- Theatrical poster
- Directed by: William A. Seiter
- Written by: Ray Harris Gene Towne
- Based on: Cousin Kate (play) by Hubert Henry Davies
- Starring: Dorothy Mackaill Sidney Blackmer Julanne Johnston Warner Richmond
- Cinematography: Sidney Hickox
- Distributed by: First National Pictures
- Release dates: March 2, 1930 (US; Limited release);
- Running time: 63 minutes
- Country: United States
- Language: English

= Strictly Modern =

1930 film directed by William A. Seiter

Strictly Modern is a 1930 American pre-Code comedy film directed by William A. Seiter and starring Dorothy Mackaill and Sidney Blackmer. It was produced and released by First National Pictures and was based on a play, Cousin Kate, written by Hubert Henry Davies.

==Plot==
Kate is a novelist who writes "modern" novels about sex, romance and relationships. She thinks that since she is a strictly modern women she knows everything about men. When she falls in love, she plans to act exactly like the heroines in her novels and expects her future boyfriend to do likewise. Kate attempts to apply the methods that uses in his books to her own life and the lives of those around her. As the film begins, we find out that Mackaill's cousin, Aimee is about to be married to Heath Desmond.

Two days before their marriage Aimee, apparently a prude, tells Heath that there will be no passion in their marriage and that they will strictly observe the sanctity of the Sabbath. Heath, quickly realizing what is in store for him, deserts Aimee and takes the next train out of town. Judge Bartlett, who was to marry the couple, consoles Aimee. Meanwhile, Kate, who is on her way to the expected wedding, meets Heath on the train. Not knowing who he is, Kate quickly falls in love with him.

When Kate learns that Heath is her cousin's fiancé, she pretends that she had only been flirting because she thinks that falling in love with a man who is about to marry someone else is not appropriate. She vows to act in the proper way, the way in which the characters in her "modern" novels would. She does her best to bring Heath and Aimee back together again, even though she still loves Heath.

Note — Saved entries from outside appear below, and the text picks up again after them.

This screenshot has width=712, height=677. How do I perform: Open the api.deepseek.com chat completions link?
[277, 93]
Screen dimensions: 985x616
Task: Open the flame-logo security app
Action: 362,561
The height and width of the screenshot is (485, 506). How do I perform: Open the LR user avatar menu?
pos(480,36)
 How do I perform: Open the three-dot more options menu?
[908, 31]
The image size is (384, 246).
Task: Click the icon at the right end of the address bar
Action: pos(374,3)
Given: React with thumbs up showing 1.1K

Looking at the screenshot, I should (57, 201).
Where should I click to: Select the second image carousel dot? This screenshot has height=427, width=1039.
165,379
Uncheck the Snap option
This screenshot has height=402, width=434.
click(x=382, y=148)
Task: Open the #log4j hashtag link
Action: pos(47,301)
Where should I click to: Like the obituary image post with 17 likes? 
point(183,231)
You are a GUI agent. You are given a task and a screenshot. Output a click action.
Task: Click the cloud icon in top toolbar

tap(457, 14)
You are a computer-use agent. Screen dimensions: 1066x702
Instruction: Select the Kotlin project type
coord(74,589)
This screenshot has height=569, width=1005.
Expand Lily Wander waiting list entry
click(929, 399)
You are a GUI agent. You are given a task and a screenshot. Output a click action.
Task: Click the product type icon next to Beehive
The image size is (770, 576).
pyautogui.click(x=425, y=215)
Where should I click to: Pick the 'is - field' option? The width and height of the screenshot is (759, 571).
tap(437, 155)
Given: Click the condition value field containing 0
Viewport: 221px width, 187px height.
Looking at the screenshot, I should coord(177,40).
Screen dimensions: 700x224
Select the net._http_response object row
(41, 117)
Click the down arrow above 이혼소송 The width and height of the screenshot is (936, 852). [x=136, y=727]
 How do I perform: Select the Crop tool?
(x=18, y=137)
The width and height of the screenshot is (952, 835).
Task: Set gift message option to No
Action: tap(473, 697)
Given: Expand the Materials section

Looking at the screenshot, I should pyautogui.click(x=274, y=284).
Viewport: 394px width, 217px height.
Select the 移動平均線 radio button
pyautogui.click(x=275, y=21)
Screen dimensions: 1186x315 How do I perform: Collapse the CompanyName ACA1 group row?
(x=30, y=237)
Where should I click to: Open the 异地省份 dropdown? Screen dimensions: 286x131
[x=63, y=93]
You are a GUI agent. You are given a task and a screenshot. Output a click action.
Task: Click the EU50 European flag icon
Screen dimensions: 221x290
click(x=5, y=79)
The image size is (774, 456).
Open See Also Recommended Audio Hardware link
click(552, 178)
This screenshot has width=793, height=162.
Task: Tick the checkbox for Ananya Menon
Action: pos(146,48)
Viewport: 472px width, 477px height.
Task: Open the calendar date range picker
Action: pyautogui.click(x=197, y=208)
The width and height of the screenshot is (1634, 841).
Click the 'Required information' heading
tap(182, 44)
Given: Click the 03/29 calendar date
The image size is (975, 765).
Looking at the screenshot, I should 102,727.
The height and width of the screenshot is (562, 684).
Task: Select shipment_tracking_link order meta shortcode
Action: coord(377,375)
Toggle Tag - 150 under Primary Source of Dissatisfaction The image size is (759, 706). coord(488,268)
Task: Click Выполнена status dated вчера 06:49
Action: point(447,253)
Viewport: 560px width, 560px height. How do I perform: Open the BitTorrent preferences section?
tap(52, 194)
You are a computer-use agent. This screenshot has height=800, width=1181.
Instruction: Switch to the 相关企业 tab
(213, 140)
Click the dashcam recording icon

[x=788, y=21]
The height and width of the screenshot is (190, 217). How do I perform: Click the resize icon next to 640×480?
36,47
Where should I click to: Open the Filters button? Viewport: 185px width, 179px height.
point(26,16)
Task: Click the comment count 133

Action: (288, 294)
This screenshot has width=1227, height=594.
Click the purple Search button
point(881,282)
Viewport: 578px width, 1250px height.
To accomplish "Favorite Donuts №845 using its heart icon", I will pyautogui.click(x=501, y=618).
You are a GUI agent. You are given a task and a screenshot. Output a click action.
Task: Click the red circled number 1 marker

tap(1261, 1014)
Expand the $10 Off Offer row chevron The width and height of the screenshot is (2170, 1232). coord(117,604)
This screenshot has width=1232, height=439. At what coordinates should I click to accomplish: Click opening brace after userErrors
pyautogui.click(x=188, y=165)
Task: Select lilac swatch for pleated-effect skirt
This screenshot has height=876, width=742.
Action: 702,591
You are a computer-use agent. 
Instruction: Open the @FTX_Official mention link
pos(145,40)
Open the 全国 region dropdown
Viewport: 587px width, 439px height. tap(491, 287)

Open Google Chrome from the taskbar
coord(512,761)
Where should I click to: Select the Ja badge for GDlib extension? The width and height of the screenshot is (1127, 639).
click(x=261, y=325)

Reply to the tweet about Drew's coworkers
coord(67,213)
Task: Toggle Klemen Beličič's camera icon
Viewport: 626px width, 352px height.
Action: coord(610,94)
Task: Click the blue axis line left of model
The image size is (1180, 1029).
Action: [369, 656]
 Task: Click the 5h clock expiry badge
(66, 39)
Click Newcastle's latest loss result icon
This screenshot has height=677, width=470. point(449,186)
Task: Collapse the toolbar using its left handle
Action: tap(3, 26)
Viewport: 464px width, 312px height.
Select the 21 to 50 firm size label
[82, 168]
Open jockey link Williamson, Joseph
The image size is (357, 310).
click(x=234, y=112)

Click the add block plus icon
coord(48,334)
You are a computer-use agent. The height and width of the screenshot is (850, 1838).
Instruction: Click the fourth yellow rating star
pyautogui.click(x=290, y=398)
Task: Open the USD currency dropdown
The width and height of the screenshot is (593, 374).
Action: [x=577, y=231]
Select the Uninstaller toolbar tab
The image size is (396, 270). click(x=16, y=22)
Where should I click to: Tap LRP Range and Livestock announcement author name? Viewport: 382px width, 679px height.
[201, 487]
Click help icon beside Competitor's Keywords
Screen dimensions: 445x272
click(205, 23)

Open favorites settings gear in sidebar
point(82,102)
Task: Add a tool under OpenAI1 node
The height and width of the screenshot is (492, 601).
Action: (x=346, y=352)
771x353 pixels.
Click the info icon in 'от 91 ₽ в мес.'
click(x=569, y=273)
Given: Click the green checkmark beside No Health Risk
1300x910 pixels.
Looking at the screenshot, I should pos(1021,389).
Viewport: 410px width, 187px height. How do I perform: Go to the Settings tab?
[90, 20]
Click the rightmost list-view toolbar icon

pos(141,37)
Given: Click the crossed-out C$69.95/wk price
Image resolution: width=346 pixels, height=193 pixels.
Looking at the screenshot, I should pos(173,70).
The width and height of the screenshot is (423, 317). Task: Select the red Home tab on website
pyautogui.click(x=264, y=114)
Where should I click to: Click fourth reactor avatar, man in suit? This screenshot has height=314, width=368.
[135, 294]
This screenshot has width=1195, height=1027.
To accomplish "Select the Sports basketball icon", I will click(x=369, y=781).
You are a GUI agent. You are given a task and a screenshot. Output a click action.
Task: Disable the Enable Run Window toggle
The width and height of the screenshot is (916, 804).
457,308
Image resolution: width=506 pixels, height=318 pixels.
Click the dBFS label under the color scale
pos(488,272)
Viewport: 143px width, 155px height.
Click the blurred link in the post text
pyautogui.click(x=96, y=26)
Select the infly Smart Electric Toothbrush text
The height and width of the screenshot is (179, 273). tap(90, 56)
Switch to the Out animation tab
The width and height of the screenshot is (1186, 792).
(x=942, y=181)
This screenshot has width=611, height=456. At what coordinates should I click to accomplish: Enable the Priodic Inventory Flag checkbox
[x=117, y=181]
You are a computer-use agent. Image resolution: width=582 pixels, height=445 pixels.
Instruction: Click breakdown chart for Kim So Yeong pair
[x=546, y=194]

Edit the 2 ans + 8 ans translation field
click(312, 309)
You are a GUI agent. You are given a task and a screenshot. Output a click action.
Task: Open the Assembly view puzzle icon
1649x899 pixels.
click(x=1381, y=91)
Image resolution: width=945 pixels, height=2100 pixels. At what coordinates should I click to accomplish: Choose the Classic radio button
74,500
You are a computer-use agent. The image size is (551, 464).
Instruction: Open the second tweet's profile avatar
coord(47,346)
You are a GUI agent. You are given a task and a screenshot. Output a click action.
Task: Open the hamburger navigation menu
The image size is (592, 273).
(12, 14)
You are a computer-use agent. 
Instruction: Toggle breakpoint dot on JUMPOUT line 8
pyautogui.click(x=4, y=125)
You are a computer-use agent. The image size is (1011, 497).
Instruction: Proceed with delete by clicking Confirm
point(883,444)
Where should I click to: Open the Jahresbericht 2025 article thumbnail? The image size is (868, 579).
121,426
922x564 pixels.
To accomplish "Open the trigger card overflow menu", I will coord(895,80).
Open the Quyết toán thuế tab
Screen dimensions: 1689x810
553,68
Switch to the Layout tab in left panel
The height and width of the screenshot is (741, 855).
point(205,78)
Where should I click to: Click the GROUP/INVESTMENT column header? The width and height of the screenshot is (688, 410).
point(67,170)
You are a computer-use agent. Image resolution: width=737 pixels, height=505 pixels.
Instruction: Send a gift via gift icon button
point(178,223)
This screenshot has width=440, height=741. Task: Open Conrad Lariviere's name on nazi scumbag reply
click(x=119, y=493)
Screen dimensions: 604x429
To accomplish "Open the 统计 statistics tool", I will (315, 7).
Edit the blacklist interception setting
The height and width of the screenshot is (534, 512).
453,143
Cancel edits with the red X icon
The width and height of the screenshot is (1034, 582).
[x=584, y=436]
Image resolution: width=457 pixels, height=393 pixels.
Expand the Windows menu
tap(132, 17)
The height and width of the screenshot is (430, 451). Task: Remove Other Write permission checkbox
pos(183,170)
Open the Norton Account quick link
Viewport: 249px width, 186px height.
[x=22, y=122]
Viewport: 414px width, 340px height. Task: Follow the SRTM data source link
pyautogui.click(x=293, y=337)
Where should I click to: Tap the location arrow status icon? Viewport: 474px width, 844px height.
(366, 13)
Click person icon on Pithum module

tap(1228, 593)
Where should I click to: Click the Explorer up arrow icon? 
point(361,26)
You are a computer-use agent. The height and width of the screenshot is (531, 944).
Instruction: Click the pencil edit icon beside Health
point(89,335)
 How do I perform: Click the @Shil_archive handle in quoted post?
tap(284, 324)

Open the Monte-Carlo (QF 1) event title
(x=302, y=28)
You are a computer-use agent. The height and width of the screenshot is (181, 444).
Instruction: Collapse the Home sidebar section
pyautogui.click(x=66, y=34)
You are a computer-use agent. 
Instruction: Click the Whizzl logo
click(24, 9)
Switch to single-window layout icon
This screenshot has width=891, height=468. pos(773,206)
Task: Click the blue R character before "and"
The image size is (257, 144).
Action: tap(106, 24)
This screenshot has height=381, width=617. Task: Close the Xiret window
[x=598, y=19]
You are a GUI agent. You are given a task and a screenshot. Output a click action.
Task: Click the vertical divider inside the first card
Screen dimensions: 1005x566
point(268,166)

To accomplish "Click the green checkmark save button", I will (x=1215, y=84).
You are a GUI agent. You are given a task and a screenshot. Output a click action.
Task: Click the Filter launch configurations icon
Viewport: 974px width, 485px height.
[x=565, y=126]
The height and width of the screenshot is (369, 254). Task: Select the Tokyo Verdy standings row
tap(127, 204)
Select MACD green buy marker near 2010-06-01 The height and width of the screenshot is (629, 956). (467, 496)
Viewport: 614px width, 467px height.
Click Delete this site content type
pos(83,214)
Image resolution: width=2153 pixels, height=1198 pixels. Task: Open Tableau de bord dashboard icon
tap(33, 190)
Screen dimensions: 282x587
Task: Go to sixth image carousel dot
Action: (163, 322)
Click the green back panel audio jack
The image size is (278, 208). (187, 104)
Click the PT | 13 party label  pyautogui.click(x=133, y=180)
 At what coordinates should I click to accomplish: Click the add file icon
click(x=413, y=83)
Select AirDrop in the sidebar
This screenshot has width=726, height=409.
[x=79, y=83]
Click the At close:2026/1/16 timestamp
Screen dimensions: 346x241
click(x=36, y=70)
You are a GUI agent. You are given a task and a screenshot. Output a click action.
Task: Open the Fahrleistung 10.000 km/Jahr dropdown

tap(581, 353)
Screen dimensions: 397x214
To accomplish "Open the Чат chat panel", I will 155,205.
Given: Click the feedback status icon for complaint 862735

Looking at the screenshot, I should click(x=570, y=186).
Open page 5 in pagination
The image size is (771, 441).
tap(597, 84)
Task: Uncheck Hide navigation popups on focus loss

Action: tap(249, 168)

Kate manages to get them to the altar, but just before the marriage is solemnized Kate, realizing that Aimee is in love with Judge Bartlett, gives the judge a drug. The judge faints and Aimee declares her love for the judge. When the judge recovers, he is married to Aimee, leaving Kate and Heath free to pursue their romance.

==Cast==
- Dorothy Mackaill as Kate
- Sidney Blackmer as Heath Desmond
- Julanne Johnston as Aimee Spencer
- Warner Richmond as Judge Bartlett
- Mickey Bennett as Bobby Spencer

==Preservation status==
No film elements are known to survive. The soundtrack was recorded on Vitaphone disks.